Here is an example of his work. Keep in mind, there are only seven sentences:

“You may have seen many a quaint craft in your day, for aught I know; – squared-toed luggers; mountainous Japanese junks; butter-box galliots, and what not; but take my word for it, you never saw such a rare old craft as this same rare old Pequod. She was a ship of the old school, rather small if anything; with an old fashioned claw-footed look about her. Long seasoned and weather-stained in the typhoons and calms of all four oceans, her old hull’s complexion was darkened like a French grenadier’s, who has alike fought in Egypt and Siberia. Her venerable bows looked bearded. Her masts – cut somewhere on the coast of Japan, where her original ones were lost overboard in a gale – her masts stood stiffly up like the spines of the three old kings of Cologne. Her ancient decks were worn and wrinkled, like the pilgrim-worshipped flag-stone in Canterbury Cathedral where Beckett bled. But to all these her old antiquities, were added new and marvelous features, pertaining to the wild business that for more than half a century she had followed. Old Captain Peleg, many years her chief-mate, before he commanded another vessel of his own, and now a retired seaman, and one of the principal owners of the Pequod, – this old Peleg, during the term of his chief-mateship, had built upon her original grotesqueness, and inlaid it, all over, with a quaintness both of material and device, unmatched by anything except it be Thorkill-Hake’s carved buckler or bedstead.”**

He simply will not allow himself to write, “I looked and saw the old brown ship, Pequod.” If he did his fingers would break not to mention his conscious. This man is committed to painting the picture!
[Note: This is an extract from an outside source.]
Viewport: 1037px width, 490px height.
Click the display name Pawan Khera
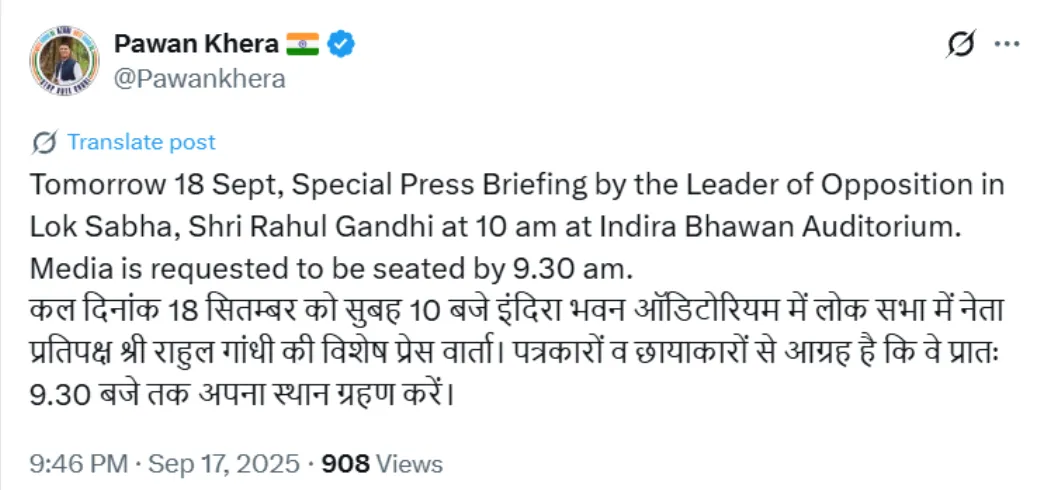[x=194, y=43]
Arrgghh! -So much to learn. My “Moby Dick” is finding (re-finding) my unique writing style. In order to do that I’ll need to write a lot… and with great fervor, …ahhh…sitting a top the cushions of leather framed around proper back support, while they themselves sit upon a carousel of wheel set to move in any direction my body wills to moves them. Aye, my body dose not move away from the black board of symbols that lay before the troubled torso; instead the forearms and elbows stand firm to prop up my focus on said goal. All that would be seen in motion by any soul, who happen to enter the room, be but the tips of this human extension. For one to see, to truly see all to be seen, that would take a different eye. The movement within the mind, which exceeds the speed of fingers, yea only in the eye of imagination, the form in the mist, the very beginning of vision and the conjuring of characters. Conjure I do like a wizard over a glass orb, perhaps you prefer a weaver, with each stroke spinning together words and visions into an object a child could hold and cover over it’s head when scared. If only these tips would weave a million blankets! Warmed by an artist’s craft, as if to purposely leave thy fingerprint, touched and warmed by words on the cold night that is our very existence.